NON UNA GAZA QUALSIASI, ma una Gaza che possa fare da sé, ricostruirsi da sé. Su una simile convinzione pesa il macigno degli aiuti umanitari, un embargo totale da parte israeliana che ormai ha due mesi e mezzo di vita e che non è che l’ultimo passo di una politica vecchia di decenni e che negli scorsi 19 mesi ha raggiunto il suo apice. Gaza deve essere invivibile. O per lo meno deve dipendere dal mondo esterno, dai pacchi alimentari, dalla benevolenza altrui quando c’è. È così che «si frantuma la fabbrica sociale – dice una cooperante gazawi che chiede di non essere citata – L’economia è stata distrutta, la tradizionale rete di supporto comunitario è in pezzi, la società civile è sgretolata». Il problema è come si vive.
La redazione consiglia:
«A Gaza distruggiamo le loro case per non farli tornare mai più»A GAZA NON SI PRODUCE più niente. Fin dal primo mese di offensiva israeliana, l’aviazione e i tank dell’invasione via terra hanno spianato fabbriche e terreni agricoli. Il blocco degli aiuti è venuto dopo, prima si è agito per tagliare le gambe alla fragile autonomia produttiva palestinese. Quella a cui Mohammed el Bakri lavora da tutta la vita. Per 34 anni è stato direttore di Uawc, l’Union of Agricoltural Work Committees, una delle più note ong palestinesi, nata come tante altre dall’humus fertile della sinistra partitica e di base. È tra le sei inserite da Israele nella lista delle “organizzazioni terroristiche”.

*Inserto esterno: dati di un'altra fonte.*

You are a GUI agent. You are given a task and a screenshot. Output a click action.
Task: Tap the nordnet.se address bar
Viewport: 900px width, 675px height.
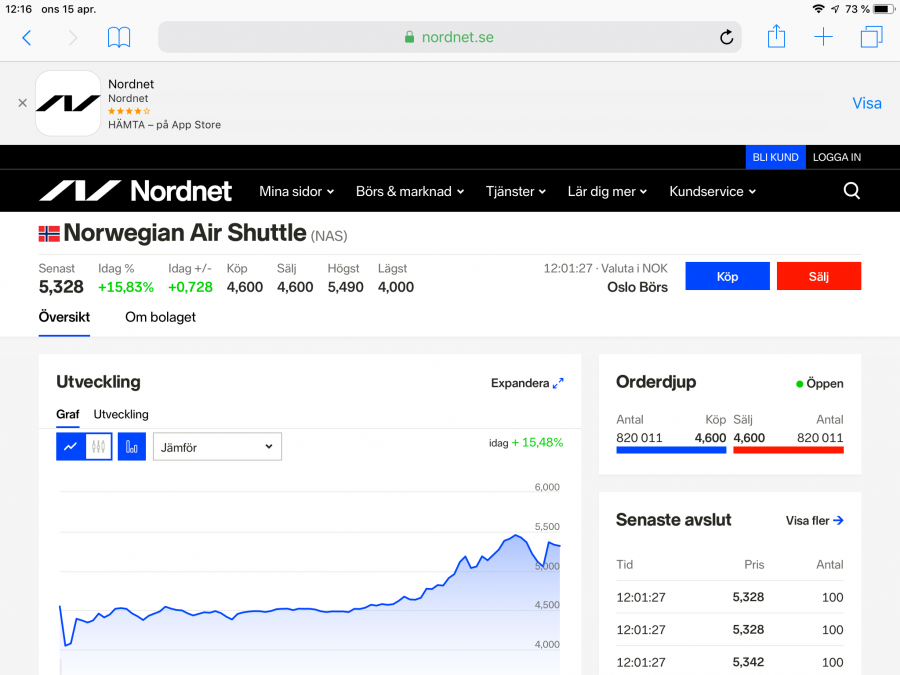449,38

OGGI EL-BAKRI LAVORA con la Land Association for Agricoltural Development in Palestine. È uno dei grandi saggi dell’attivismo politico palestinese, quando entra nella sala del Cairo che ospita il dibattito calamita gli abbracci e le strette di mano. «Prima del 7 ottobre, nel nostro lavoro con contadini, pescatori, donne, famiglie marginalizzate, cercavamo di aumentare il grado di resilienza delle persone e proteggere il loro diritto a gestire le proprie risorse naturali. Avevamo raggiunto un punto in cui non dovevamo quasi più importare carne bianca dentro Gaza e solo il 50% di carne rossa. Dopo il 7 ottobre tutti i nostri sforzi sono andati in frantumi: il 90% dei terreni agricoli è stato distrutto, e con loro sono state distrutte le infrastrutture del settore agro-alimentare».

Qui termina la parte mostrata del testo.